# Career Opportunities for an Asian-Canadian in Sydney?



## raptorstv (Jun 19, 2012)

Hi, I am a student from the top 5 Canadian University, majoring in Accounting and Finance. And my GPA is around 70%, very average I should say. I've been living in Canada for about 6.5 years now, and my English has improved quite a bit since the first time I got here. However, people can still easily notice my Asian accent when talking in English. I'm planning to move to Aussie after my graduation next year. After living in Canada for that long, things have just become a bit too redundant. So, I decided that I want to find new opportunities and challenges. Will it be hard to find a job in OZ though? Obviously, I don't have any local working experience in Aussie, but I've done two Accounting related internships during my Uni here in Canada.


----------



## Boboa (Mar 24, 2009)

Well its always harder to get the first job, but with current economic situation I don't see why you can't. There is still a shortage of accountants. 

Nobody cares about your accent as long as people can understand what you say. Australia is one of fairest societies out there bar several idiots here and there. Plus over half of Sydney population is Asian, and most have a very heavy accent because they are recent immigrants. 

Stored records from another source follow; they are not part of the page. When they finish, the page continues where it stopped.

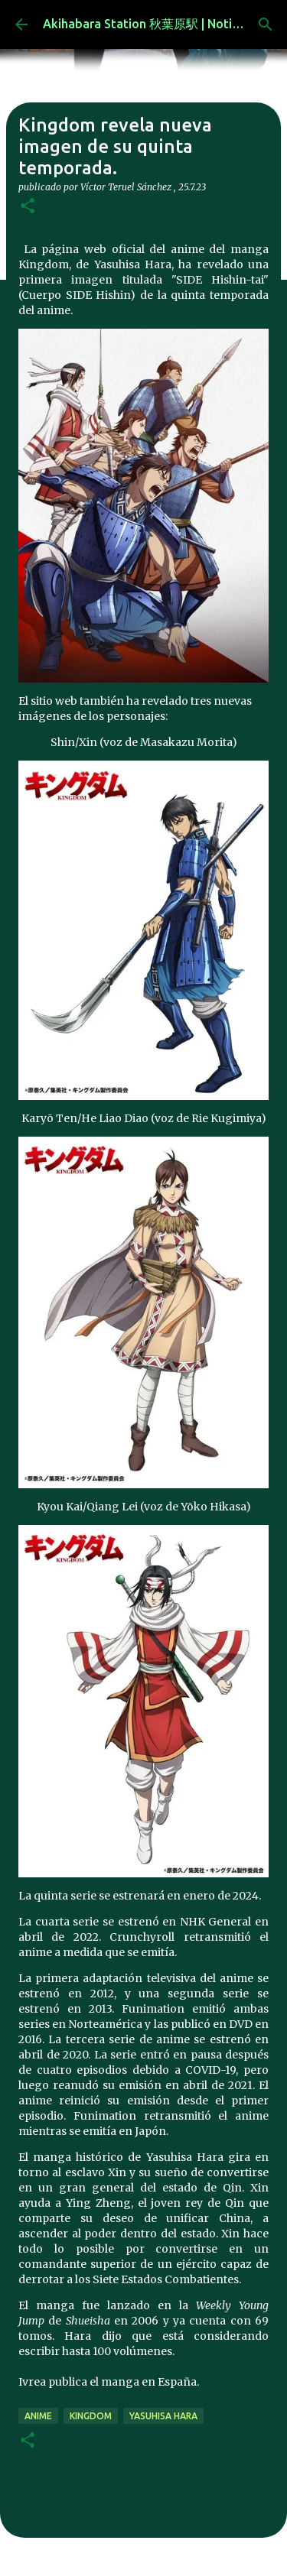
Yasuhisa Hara (163, 2416)
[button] (27, 206)
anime (38, 2416)
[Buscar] (265, 24)
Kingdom (91, 2416)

Are you an CGA or similarly qualified accountant? If so you might look into using the mutual recognition agreements between Australian and Canadian professional bodies. This might give an additional advantage during your jobsearch.


----------



## MoveToSydney (Jun 26, 2012)

I'm agreed with Boboa, you can still find an opportunity in here whilst I'm thinking perhaps Sydney would be the best city to start with. However I am not sure how your education background will fit here as I am aware some countries have different law and regulation for accounting.


----------